Anyway, for some context, I've been working on setting up a fairly standard media streaming pipeline (Sonarr/Radarr/Lidarr/Jackett/Transmission/Plex) for a few months now, and I've recently thrown in the towel on attempting to get it set up with TrueNAS Core - which I've been using for about 5 years now - and decided to start from scratch with TrueNAS SCALE in hopes that it's slightly more usable (read: tolerable) than its FreeBSD-based predecessor. I'll note here that I'm pretty comfortable with tech in general, but also pretty crummy when it comes to network configuration and infrastructure, so please feel free to correct me if I'm off the mark on anything here (because it certainly feels like I am).

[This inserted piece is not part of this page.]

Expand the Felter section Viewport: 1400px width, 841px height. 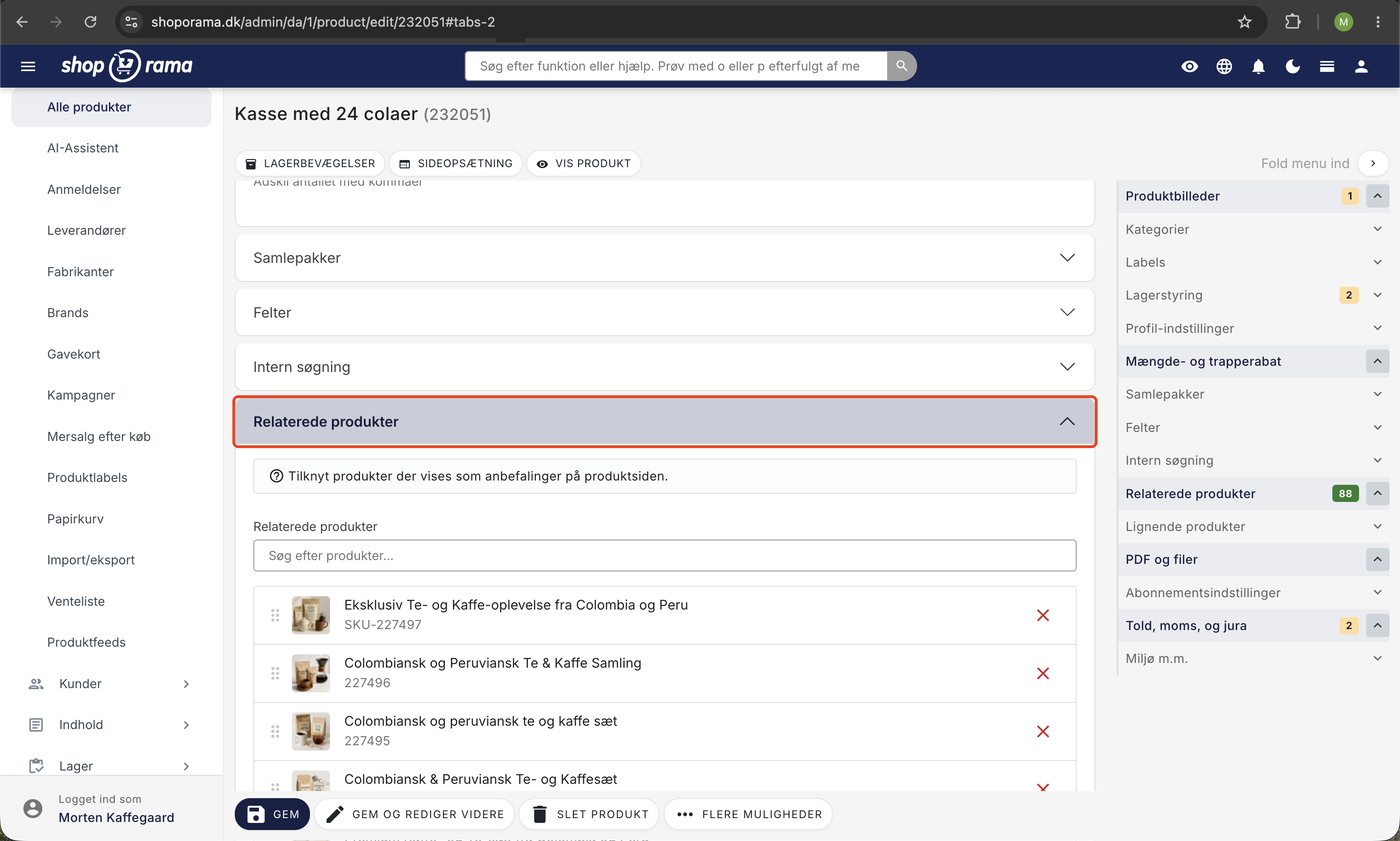[x=665, y=312]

One of the first steps I wanted to do in terms of setting up the new environment was getting TrueNAS to act as an OpenVPN Client to my VPN service - PIA. As I understand it, this is relatively straightforward via the CLI, but since TrueNAS supports OpenVPN Client configuration through its UI, I'm really hoping to use that to configure OpenVPN in order to keep the UI in sync with the actual running configuration (I've heard that this could be an issue on Core, so I'm assuming that it's a potential issue on SCALE as well). My thought process here is that I have several applications (Jackett, Transmission, etc.) that I'd like to configure to use PIA's VPN, and several others (Sonarr/Radarr/Lidarr/Plex) that don't necessarily need to. Since Sonarr/Radarr/Lidarr and co. won't be very negatively impacted by operating over a VPN, I was hoping to configure the system to use the VPN at the OS or interface-level, instead of setting up individual OpenVPN clients in every service/container/application/jail that needs them. I quickly found this guide, which I thought would be sufficient to get me there, but I think that I'm missing either some key knowledge, or some key components that VPN provider should be providing. I should also note here that I'm ok with a bit of a band-aid solution here, as my eventual goal is to replace my router with something running pfSense, which ought to be able to handle my desired setup without having to involve TrueNAS.

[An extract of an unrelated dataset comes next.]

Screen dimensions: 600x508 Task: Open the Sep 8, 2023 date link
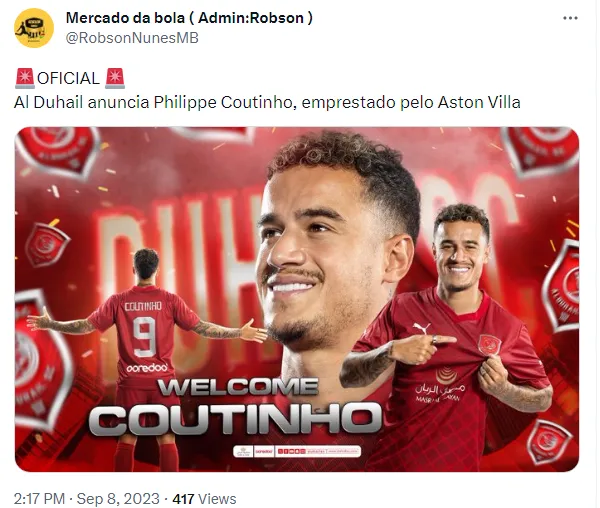pyautogui.click(x=118, y=499)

So, step one in any VPN configuration is get the PKI (public key infrastructure) set up, right? As I understand it, that process should look something like this for an OpenVPN client, as informed by this guide:

1. Download necessary configuration files from VPN provider.
2. Import the CA (certificate authority) for your VPN by using the "ca" key provided in the configuration files obtained in step 1.
3. Create a certificate for the VPN by using the "cert" and "key" keys provided in the configuration files obtained in step 1.
4. Configure the OpenVPN Client service using the CA created in step 2 and the certificate created in step 3.
5. Start the service and test with a ping.
6. ???
7. Profit.

I can get the CA set up easily enough (at least, I think so), but I run into lots of trouble at step 3. PIA provides both an OpenVPN Configuration Generator tool and several "default" OpenVPN configuration files, but as far as I can tell neither of those options gives me enough information to set up the PKI that TrueNAS needs to act as an OpenVPN Client with PIA. For example, downloading the available "default" configuration files provides a number of .ovpn files that can be used for different regions, but these appear to only contain the keys needed to set up a CA and revoke certificates issued by it (contained in the <ca> and <crl-verify> tags, respectively). There is a .crt file bundled along with these .ovpn files, but the key it contains is identical to those in the <ca> tags of the various .ovpn files, so I'm pretty sure this is just for the CA again. It's the same story for the .ovpn files that PIA's configuration generator creates - they only contain the <ca> and <crl-verify> keys.

It's occurred to me that PIA might be expecting me to interact/authenticate with their VPN in a different manner - perhaps I need to submit a CSR (certificate signing request) in order to get my client certificate? Additionally, I know that PIA expects its clients to authenticate with a username and password in most circumstances (duh), but I'm fairly certain that only comes into play when it's time to actually connect to the VPN, not prior to receiving the public key that I'm meant to use. My PIA account doesn't seem to have any other downloads or options available, so I'm kind of at a loss as to where or how I'm supposed to generate or obtain the missing keys here.

So, if anyone has any advice, or knows what I'm doing incorrectly here, I'd really appreciate any assistance you could provide! Is there something I'm doing wrong here? Is my entire idea fundamentally flawed in some obvious way that I've overlooked? Is what I'm hoping to achieve even possible? Should I just quit tech forever and pick up a trusty 'ol abacus for future endeavors?

Edit: Formatting.